Start of DATA SUPPLIED

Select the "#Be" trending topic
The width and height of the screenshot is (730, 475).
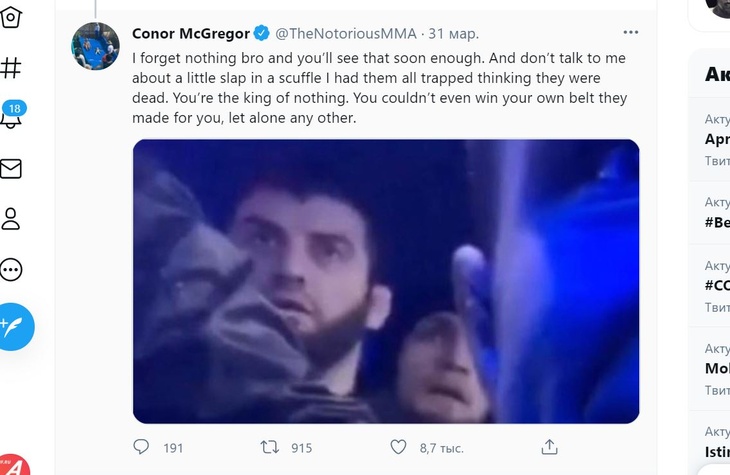pos(717,222)
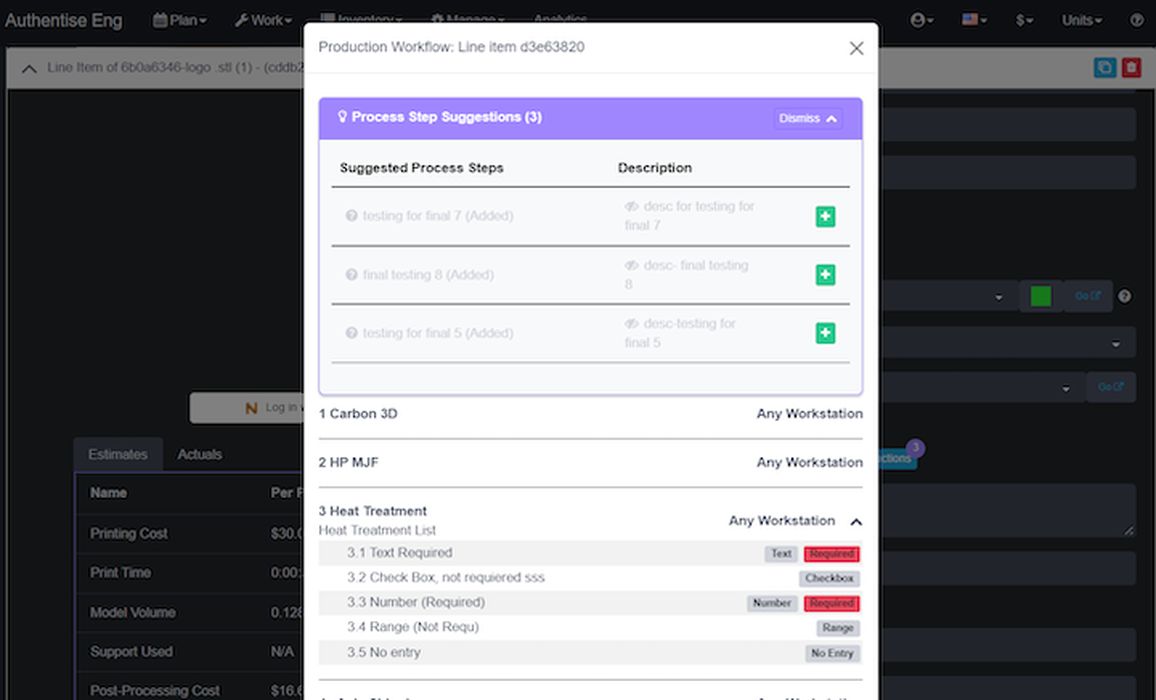Open the currency dropdown
The image size is (1156, 700).
tap(1025, 20)
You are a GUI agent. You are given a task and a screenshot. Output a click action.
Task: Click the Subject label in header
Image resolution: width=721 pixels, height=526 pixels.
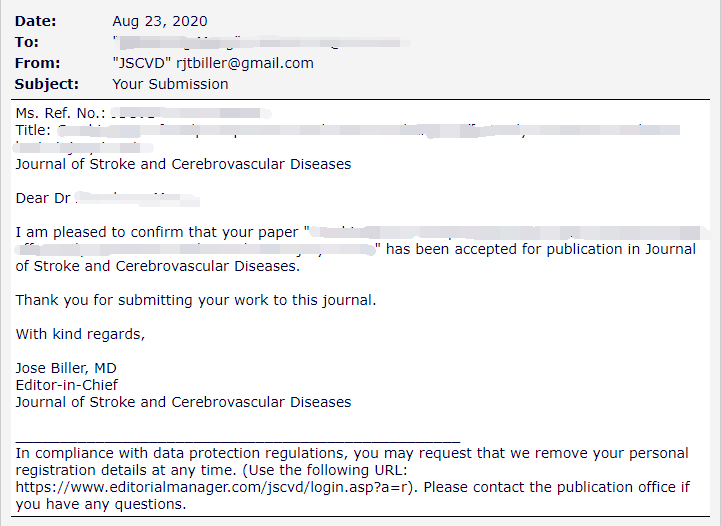point(46,84)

End of DATA SUPPLIED

WHAT YOU WILL DO: The whole of the data needs to be copied word for word, though not its pictures.

RESPONSE:
Select the "#Be" trending topic
The width and height of the screenshot is (730, 475).
pos(717,222)
Open the currency dropdown
The image size is (1156, 700).
tap(1025, 20)
You are a GUI agent. You are given a task and a screenshot. Output a click action.
Task: Click the Subject label in header
Image resolution: width=721 pixels, height=526 pixels.
point(46,84)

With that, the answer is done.